- [Work instructions]
**A.** In the passage on myth and language models, what does Gungnir correspond to?
**B.** Please return the stretch of the passage on myth and language models from "Gungnir provides the" through "extracted from it.", copied word for word.

- [Given passage]
::::
Gungnir provides the mechanism by which direction moves through it.
The Well suggests that not all trajectories through the system are equivalent.
This is not a reconstruction of the myth.
It is not a claim about what the myth “means.”
It is a demonstration that a small number of stable structures can be extracted from it, and expressed independently.
If these structures are valid, they should not depend on the myth to exist.
The myth carries them. It does not define them.
The extraction simply makes them visible.
The structures described here are not specific to mythology. They are extracted from it.
The relevant question is whether these same structures appear in other systems that operate over symbolic representations, and whether examining those systems through this lens yields useful insight.
Modern language models do not follow rules in the traditional sense. They operate over high-dimensional spaces in which behaviour emerges as trajectories through structured representations of meaning. In such systems, outcomes are not produced by explicit instruction alone, but by the shape of the space those instructions inhabit.
This shifts the point of intervention. Rather than specifying behaviour directly, it becomes possible to influence how behaviour is generated by shaping the structure of the space itself.
If an operator is understood as a structure that constrains transformation, then embedding such structures into a system does not require modification of its underlying architecture. It requires introducing stable patterns into the context it operates within. In this framing, Gungnir corresponds to directional consistency in how outputs are formed, Draupnir to how structure propagates across iterative reasoning, and Mímir’s Well to the possibility that the space in which these processes occur is not uniform.
In this sense, the operators are not instructions. They are constraints on how transformation occurs.
Language models are trained on large corpora of human-generated text, and as a result they already contain representations of recurring symbolic patterns, including those preserved in myth. This makes symbolic forms a viable interface. Rather than introducing entirely new constraints, it may be possible to activate existing ones—structures that are already embedded within the model’s representation space.
This does not resolve the problem of alignment, and it is not presented as such. It suggests a different approach to representation. If behaviour in these systems is sensitive to structure, then alignment is not only a question of what is specified, but of how that specification is encoded.
The work here proposes that long-lived symbolic structures, once extracted and expressed clearly, may provide one way of doing that.
The operators do not define what a system should do. They express how it can change.
::::
- [Dataset content]
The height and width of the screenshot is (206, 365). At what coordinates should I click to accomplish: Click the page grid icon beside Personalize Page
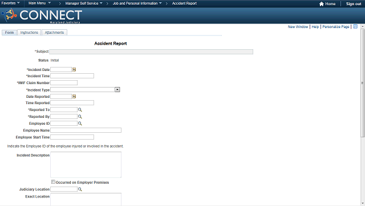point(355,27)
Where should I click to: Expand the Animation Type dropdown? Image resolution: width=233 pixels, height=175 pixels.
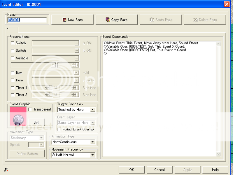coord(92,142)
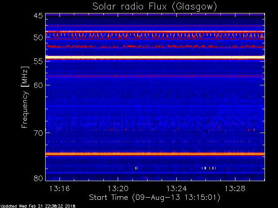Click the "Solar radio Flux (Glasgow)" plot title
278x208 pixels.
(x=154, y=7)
::::
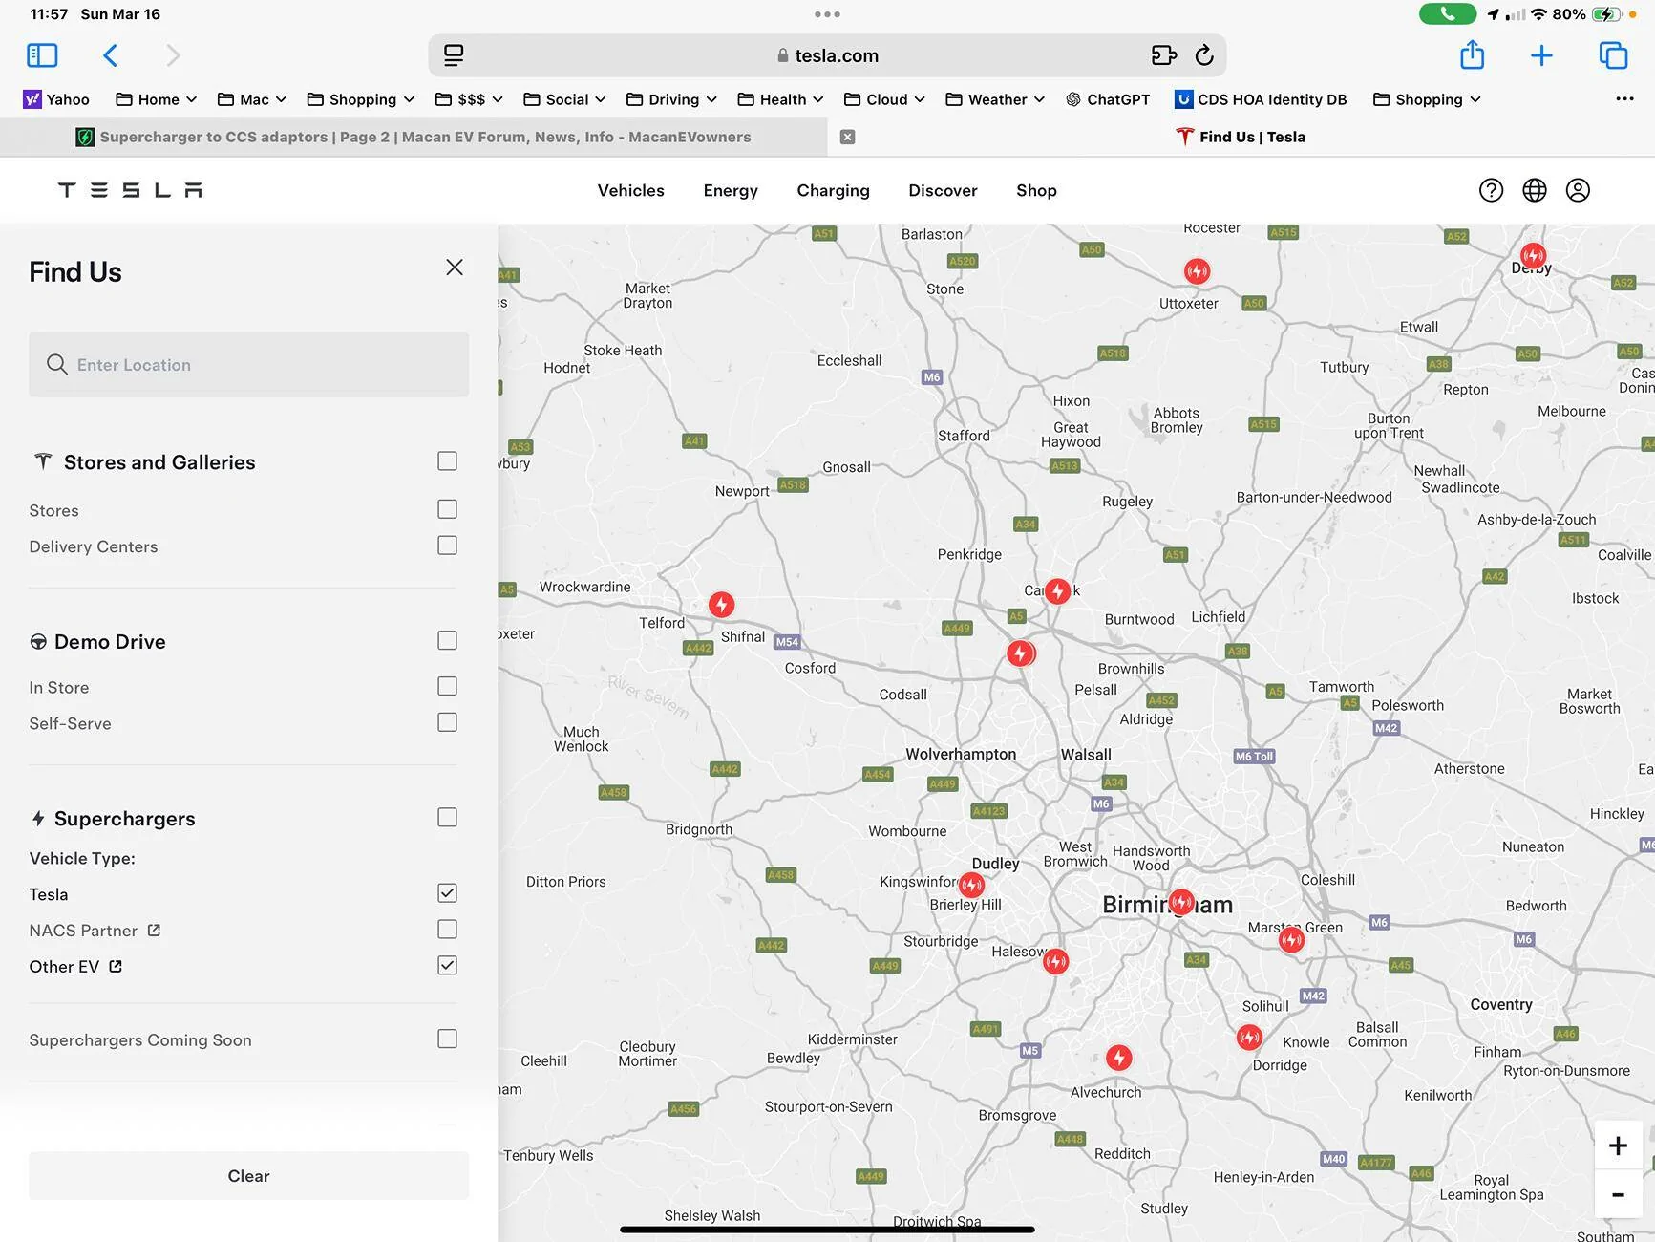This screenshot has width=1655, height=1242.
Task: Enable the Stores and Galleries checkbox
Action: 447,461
::::
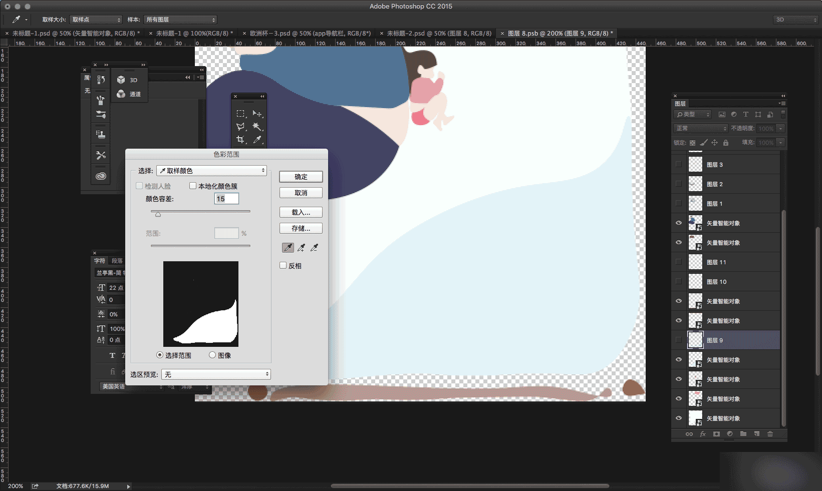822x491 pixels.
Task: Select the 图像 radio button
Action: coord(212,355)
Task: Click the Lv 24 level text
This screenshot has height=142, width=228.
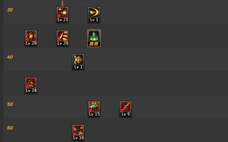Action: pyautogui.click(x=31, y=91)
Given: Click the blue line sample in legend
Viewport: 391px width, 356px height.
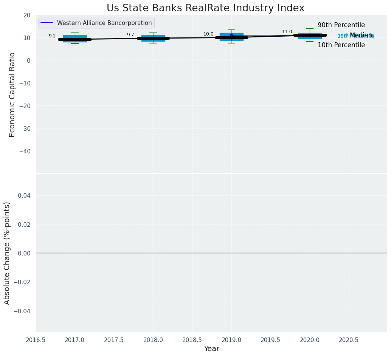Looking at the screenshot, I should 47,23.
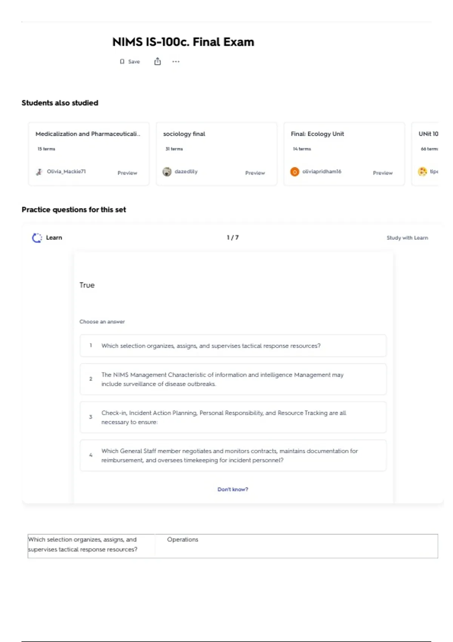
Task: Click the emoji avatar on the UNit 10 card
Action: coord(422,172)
::::
- [Results in order]
**A.** Directional consistency in how outputs are formed.

**B.**
Gungnir provides the mechanism by which direction moves through it.
The Well suggests that not all trajectories through the system are equivalent.
This is not a reconstruction of the myth.
It is not a claim about what the myth “means.”
It is a demonstration that a small number of stable structures can be extracted from it, and expressed independently.
If these structures are valid, they should not depend on the myth to exist.
The myth carries them. It does not define them.
The extraction simply makes them visible.
The structures described here are not specific to mythology. They are extracted from it.